El dormitorio debe ser un lugar al que acudamos como un remanso de paz. Es la zona destinada a nuestro descanso y debemos asegurarnos de que así sea para lograr un sueño reparador. No obstante, no siempre lo conseguimos.

Nuestra habitación debe ser la estancia de la tu casa en la que deberías tener menos cosas a la vista. El dormitorio es un lugar de descanso y si está desordenado no solo te quita espacio, también te impide descansar bien. El problema es que en muchas ocasiones no tenemos este espacio tan recogido y liberado como debemos.

Si en tu habitación suele reinar el caos y no acabas de sentirte a gusto, quizás estés acumulando demasiadas cosas y sea el momento de tirar y ordenar.

Por lo general tenemos más espacio en nuestro cuarto de lo que pueda parecer, los cajones de la mesilla, el colgador que está detrás de la puerta, una cómoda… en estos lugares solemos acumular demasiado. Para lograr el orden adecuado debes saber que debemos guardar, que podemos donar y que hay que tirar.

Revisa tus perchas

Quizás te parezca una tontería, pero empieza por revisar las perchas de tus armarios y deshazte de las que estén deformadas o de las típicas que te dan en la tintorería. Tener el armario lleno de perchas distintas te hace perder espacio y, además, queda feo y no guarda la armonía. La próxima vez que vayas a comprar perchas tenlo en cuenta para ir cambiándolas progresivamente y que queden todas iguales.
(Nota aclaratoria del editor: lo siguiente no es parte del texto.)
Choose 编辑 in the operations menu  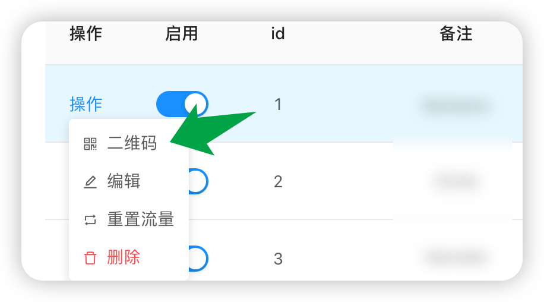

Limpia la mesilla de noche

Deshazte de todos los papeles y facturas que estas acumulando por los cajones y que no sirven para nada, especialmente los tickets de compras pasadas. Los documentos importantes guárdalos y clasifícalos todos en una carpeta o archivador.

Adiós a las viejas sábanas

Si tienes en la cómoda o en algún armario acumuladas viejas sabanas que ya no utilizas porque están rotas o gastadas, puedes romperlas y usarlas para hacer trapos.

Deshazte de los viejos zapatos

Aunque siempre se dice que en la moda todo vuelve, tal vez sea hora de desechar esos zapatos que guardas desde hace décadas y no te has vuelto a poner, porque es muy posible que no vuelvan a llevarse. Y, sí, los que te hacen daño y no te pones, por muy bonitos que sean también deben salir. Solo ocupan espacio. Es el momento de tirar o donar.

Deja de acumular revistas y libros

Si te gusta leer en la cama, no debes acumular libros en la mesita o cerca de la cama, no deberías tener más de un par de libros. Y lo mismo vale para las revistas, la mesilla de noche no es un revistero. Cuando ya las hayas leído sácalas de tu habitación y tíralas si no las necesitas. Piensa que cuanto limpies el polvo tendrás menos cosas.

Ordena la ropa interior y los calcetines

Revisa los sujetadores que no te sirvan y las tiras estén ya dadas de si o desteñidos, las braguitas con la goma pasada y otras que no te resulten cómodas. A veces compras ropa interior y no te sienta como te gustaría y acabas por guardarlas y acumularlas, y otras que ya tienen más años que matusalén y tiene algún roto. Haz limpieza y libera espacio.

Debes hacer lo mismo con los calcetines, los que este rotos y pasados y el elástico dado de sí a la basura. Y sí los que están desparejados también, porque admítelo no van a volver.

Tira la ropa de deporte que no te pones

Si tienes ropa vieja, o muy usada de hacer deporte es hora ya de tirarla. Y si tienes ropa de cuando ibas a ser la nueva promesa del tenis y has jugado una vez, quizás puedas donarla a quien si la use si está nueva.